Technology development is expensive; will Finisar spend significantly on research and development in the future?

Well there’s no question, our success depends upon us having every generation of technology adopted in our products. We had to make one gigabit optics when the world needed one gigabit optics, 10G optics when the world needed that, 40G, 100G, and today our labs are working feverishly on 400G optics that will be deployed in a couple of years. If you’re a technology company and you miss any of those technology waves it can put you out of business. But if you hit them early and you hit them with good products, you can surf down that wave and gain a lot of speed.

Looking back on the last 30 years, would you do anything differently?

I would say one of the things we didn’t do is we didn’t build a presence in China fast enough.  We have more than 6,000 people in China today, we have our international purchasing office in Shenzhen which is almost 200 people, we have an R&D site in Shanghai which is over 400 people, engineers there doing R&D, and then we have about 5,000 in Wuxi an hour and a half from Shanghai in a beautiful new manufacturing building that we built there.
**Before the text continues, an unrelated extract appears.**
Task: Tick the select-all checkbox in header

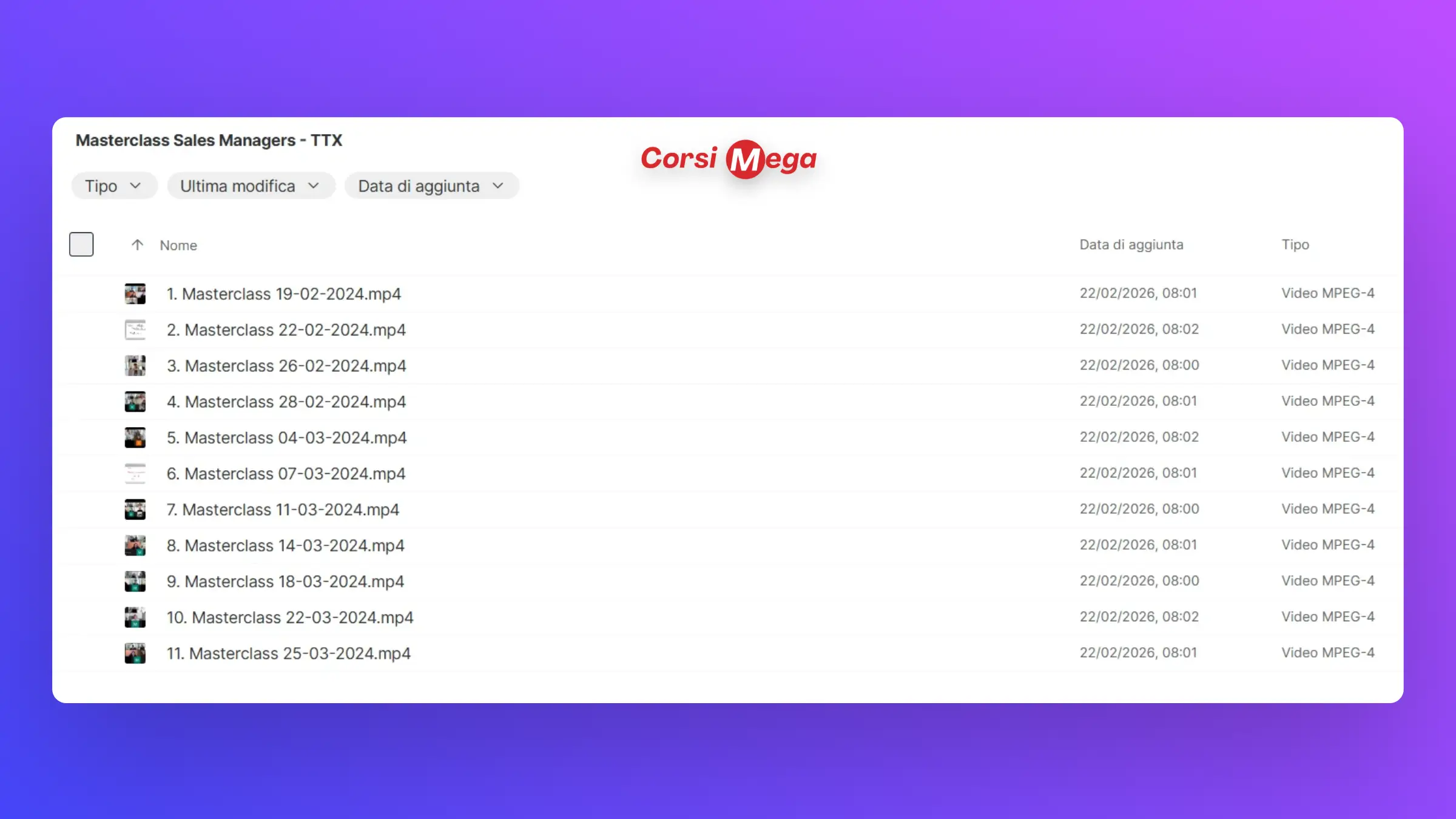Action: [x=81, y=244]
But the Chinese market has evolved very rapidly and, though we do a lot of our development in China today, as well as manufacturing, if I had to go back and do it over again we would have invested in China probably earlier than we did and put more emphasis on doing R&D in China.

Since this interview was conducted, Lumentum announced its acquisition of Oclaro's outstanding common stock in a $1.8 billion agreement.